Applying (log) transformations in R

Preliminaries

Load `ggplot2` for plotting

library(ggplot2)

Transformation basics

What are “transformations?

When we talk about “transforming” data in the contexts of statistics and data analysis, it just means that we take a variable and alter or convert its values from one scale to another.

Why transform?

There are all kinds of reasons we might want to apply a transformation, and we will come across a few in this course. But in general, the idea is that one or more of the following things might motivate us to transform our data in some way:

We may want to change the unit scale to something that is more easily interpretable or understandable.
We may want to alter some variables so that they are on comparable scales (in order to be able to make more “apples to apples” comparisons).
We may need to transform our data in a way in order to facilitate our statistical or analytical methods or assumptions.

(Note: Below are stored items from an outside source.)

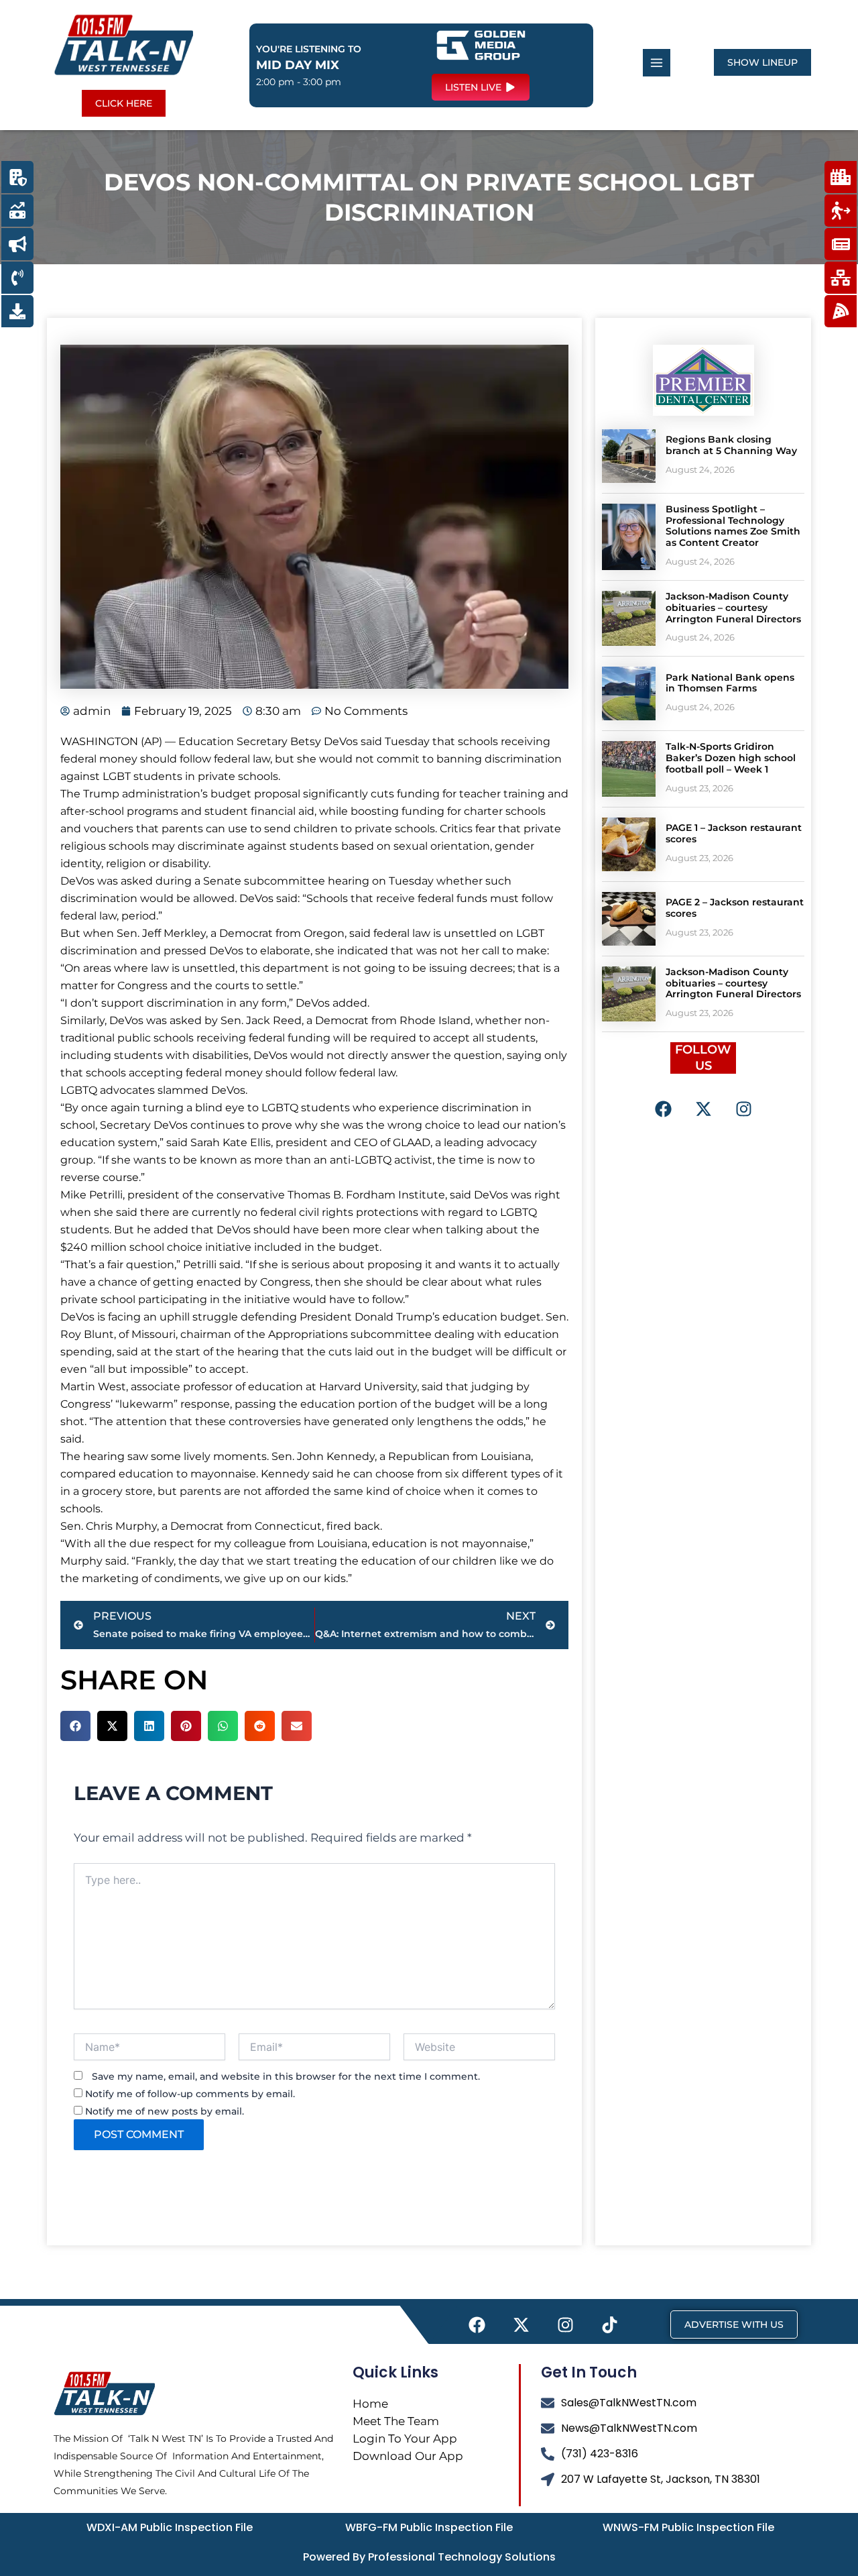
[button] (75, 1726)
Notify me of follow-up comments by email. (190, 2094)
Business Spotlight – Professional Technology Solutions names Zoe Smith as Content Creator (733, 526)
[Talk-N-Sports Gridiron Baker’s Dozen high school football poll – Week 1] (629, 768)
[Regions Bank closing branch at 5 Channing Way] (629, 456)
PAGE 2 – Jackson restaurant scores (735, 907)
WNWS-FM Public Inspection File (688, 2527)
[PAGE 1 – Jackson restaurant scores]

What kinds of transformations are there?

There are as many potential transformations as we can imagine, but for our purposes, it’s essential to be able to understand the difference between linear and non-linear transformations.

We will return to this distinction in the next unit, when we start creating scatterplots, but the general idea is that if a transformation is linear, then it adds, subtracts, multiplies, or divides by some constant. It’s like the data is getting “shifted” or “stretched” in some consistent way that doesn’t really change how the values are related to each other. An example might be converting Fahrenheit to Celsius, or dollars to euros, or pounds to kilograms. “Standardizing” or creating z-scores is another example of a linear transformation that we will discuss later in the course.

In contrast, a non-linear transformation alters the underlying “shape” of the data. Any kind of exponential or logarithmic function is an example of this, because you can think of it as “stretching” or “squishing” some parts of the data more than others. Non-linear transformations are very useful if we want to change the shape of our data, like making a skewed distribution less skewed.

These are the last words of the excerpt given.